ABSTRACT

Chapter 2 will examine the development of the youth justice system through the major part of the twentieth century, up to 1969. Chapter 3 will examine the period from 1969 to the present. Chapter 2 will examine the conflict between legalism and welfarism. This chapter will establish that the principle that children and young people should be protected from the full weight of adult criminal justice systems underpins the concept of ‘welfare’ in youth justice, and can be traced back to the invention of juvenile delinquency in the early nineteenth century and the subsequent inception of specific legislation, court structures, policies, procedures and practices for the processing of young offenders at the beginning of the twentieth century.

The Youthful Offenders Act 1901 extended the use of alternatives to prison for young people and also made parents liable for the behaviour of their children. Section 4 of the 1901 Act allowed magistrates to remand young people accused of a crime to a workhouse or the custody of any fit person who was willing to receive him instead of prison.

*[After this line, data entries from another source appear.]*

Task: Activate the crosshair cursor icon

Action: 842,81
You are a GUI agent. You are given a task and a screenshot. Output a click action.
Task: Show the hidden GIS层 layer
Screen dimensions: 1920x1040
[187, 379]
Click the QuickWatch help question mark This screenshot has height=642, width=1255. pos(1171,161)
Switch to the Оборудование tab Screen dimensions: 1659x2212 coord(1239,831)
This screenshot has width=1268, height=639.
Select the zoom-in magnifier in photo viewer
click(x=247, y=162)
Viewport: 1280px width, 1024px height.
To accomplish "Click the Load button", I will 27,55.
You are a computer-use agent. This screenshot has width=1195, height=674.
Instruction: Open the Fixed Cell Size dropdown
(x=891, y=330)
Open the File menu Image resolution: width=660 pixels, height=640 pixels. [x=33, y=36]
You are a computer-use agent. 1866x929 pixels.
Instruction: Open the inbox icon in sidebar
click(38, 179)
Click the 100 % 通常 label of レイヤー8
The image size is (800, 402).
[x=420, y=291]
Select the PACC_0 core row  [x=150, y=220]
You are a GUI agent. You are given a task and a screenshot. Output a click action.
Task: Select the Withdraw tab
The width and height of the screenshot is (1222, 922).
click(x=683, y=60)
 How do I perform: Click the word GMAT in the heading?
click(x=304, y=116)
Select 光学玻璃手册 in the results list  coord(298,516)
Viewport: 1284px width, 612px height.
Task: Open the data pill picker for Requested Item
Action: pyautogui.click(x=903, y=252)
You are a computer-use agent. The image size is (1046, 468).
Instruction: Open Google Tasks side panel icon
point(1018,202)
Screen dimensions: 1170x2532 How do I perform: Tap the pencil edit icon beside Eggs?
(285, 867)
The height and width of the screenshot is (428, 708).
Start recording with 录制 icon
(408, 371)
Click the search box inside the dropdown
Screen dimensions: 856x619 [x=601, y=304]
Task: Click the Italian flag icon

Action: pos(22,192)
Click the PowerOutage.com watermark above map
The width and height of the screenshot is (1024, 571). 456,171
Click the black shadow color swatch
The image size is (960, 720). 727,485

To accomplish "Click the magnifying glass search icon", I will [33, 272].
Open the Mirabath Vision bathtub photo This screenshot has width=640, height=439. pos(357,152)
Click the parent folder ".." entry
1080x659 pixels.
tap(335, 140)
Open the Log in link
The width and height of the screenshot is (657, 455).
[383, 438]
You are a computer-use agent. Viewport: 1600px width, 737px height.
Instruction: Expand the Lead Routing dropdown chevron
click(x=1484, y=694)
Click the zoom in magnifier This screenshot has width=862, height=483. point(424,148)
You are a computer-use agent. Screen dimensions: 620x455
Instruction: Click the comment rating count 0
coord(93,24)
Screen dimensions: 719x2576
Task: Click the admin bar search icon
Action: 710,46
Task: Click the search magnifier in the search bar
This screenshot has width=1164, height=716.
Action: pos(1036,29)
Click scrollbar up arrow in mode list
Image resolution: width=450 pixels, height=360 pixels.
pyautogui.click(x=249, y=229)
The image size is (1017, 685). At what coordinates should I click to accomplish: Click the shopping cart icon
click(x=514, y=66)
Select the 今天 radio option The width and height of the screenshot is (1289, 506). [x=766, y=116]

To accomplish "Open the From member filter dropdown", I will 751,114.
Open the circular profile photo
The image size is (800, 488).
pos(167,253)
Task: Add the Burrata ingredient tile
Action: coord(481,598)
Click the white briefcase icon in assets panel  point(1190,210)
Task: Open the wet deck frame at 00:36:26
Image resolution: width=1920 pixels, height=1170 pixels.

The 1901 Act also allowed the courts to order parents of young offenders (under 16 years of age) to pay whatever costs or compensation as the court considered reasonable. The Probation Act 1907 extended the use of alternatives to prison. The 1907 Act put probation on a statutory footing which allowed courts to appoint probation officers and children’s probation officers for cases involving young people below 16 years of age (section 3, Probation Act 1907). The 1907 Act introduced the probation order which required probation officers to ‘advise, assist and befriend’ the young person towards rehabilitation. The effect of the 1901 Act and the 1907 Act was to develop supervised probation as a widely used penalty.